A Vermont man appeared in a Burlington courtroom Tuesday to face charges related to a shooting in late February that badly injured an innocent woman and divided the county’s head prosecutor and the city’s mayor and police chief.
The attorney for Rashad Nashid, 37, entered not guilty pleas on five charges, including allegations of reckless endangerment and aggravated assault with a deadly weapon.
Earlier this year, police labeled Nashid as the suspect seen in surveillance video shooting toward a crowd outside a busy bar on Main Street after 2 a.m.
The latest news from around the state
Police said one bullet traveled through the body of an innocent bystander, who survived.
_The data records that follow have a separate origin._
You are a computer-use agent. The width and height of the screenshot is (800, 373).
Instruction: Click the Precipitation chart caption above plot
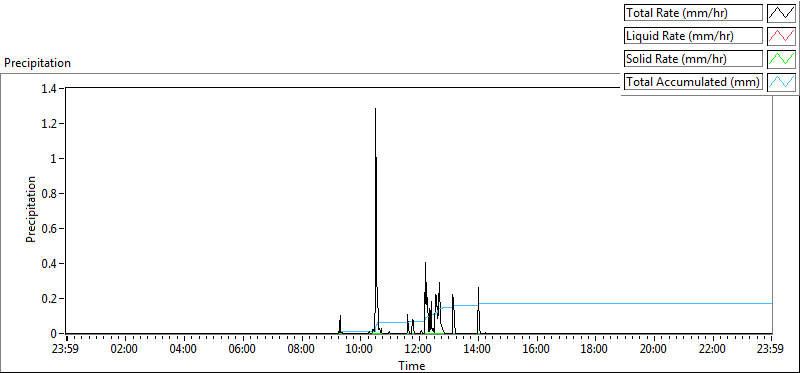point(37,63)
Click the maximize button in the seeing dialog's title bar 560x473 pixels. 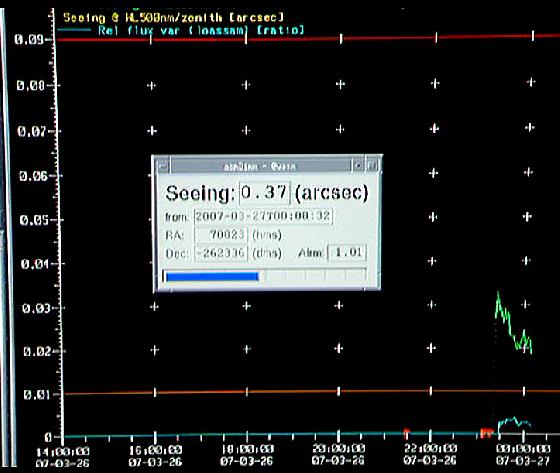[x=371, y=166]

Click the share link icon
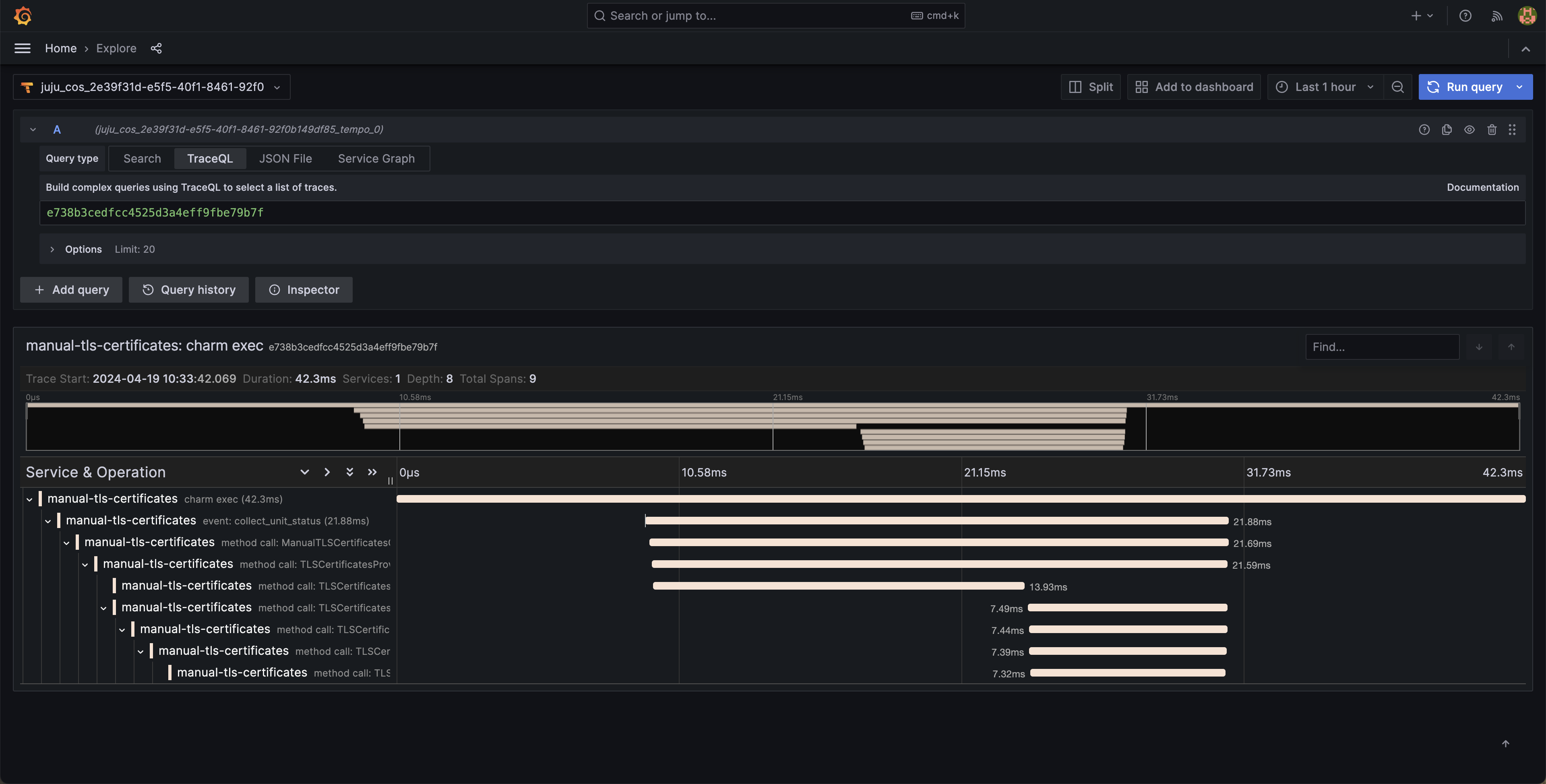pos(156,49)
Another bullet flew into a nearby apartment.
“Whenever you have a mixture of tempers, alcohol, and firearms on a crowded city street, it is a recipe for someone getting hurt or killed,” observed Justin Jiron, Chittenden County’s chief deputy state’s attorney. “Yeah—a very dangerous situation.”
Investigators said those shots were the explosive end of a feud between Nashid and another man, Carl Martin, over how Martin’s brother treated a woman.
In the video, prosecutors and police said Martin can be seen punching Nashid then raising what appears to be his own gun, before Nashid runs away and fires.
Nashid was ordered held on $10,000 bail on the new state charges, but was previously being held in federal custody in northern New York on a different firearm charge.
Recently, Chittenden County State’s Attorney Sarah George announced her office would not criminally charge Martin—a decision that drew rare public criticism from city leaders.
“We believe that Carl Martin probably would have offered a self-defense claim, but when his actions contributed to the shooting of an innocent person, we think that claim should be tested in a court of law,” Chief Brandon del Pozo of the Burlington Police Department said in an interview with necn affiliate NBC 5 News last month. “We think Vermonters deserve that.”
Burlington Mayor Miro Weinberger agreed with del Pozo in a tweet last month, which read, “A night of gun violence in downtown [Burlington] like this should be judged by Vermonters in a court of law. A free pass sends the wrong message.”
However, Jiron and George stand by the decision to charge only Nashid.
Jiron explained Tuesday he’ll need Martin to testify against the alleged shooter, and told necn the office’s legal analysis determined Martin’s punch and flashing the gun would be considered self-defense.
In a letter to police explaining her decision to not pursue criminal charges against Martin, State’s Attorney George said there was no doubt in her mind that Martin was acting irresponsibly and dangerously the night in question. Still, George said in the letter that Martin’s actions amounted to self-defense and defense of his brother.
“In that theory, it would be inappropriate to charge [Martin],” Jiron added Tuesday.
After entering the not guilty pleas to the new state charges, Nashid’s attorney, Bob Katims, said he plans to file a request to dismiss the charges, hinting he, too, plans to argue self-defense.
As for the injured bystander, Jiron said it is his understanding that she is recovering well.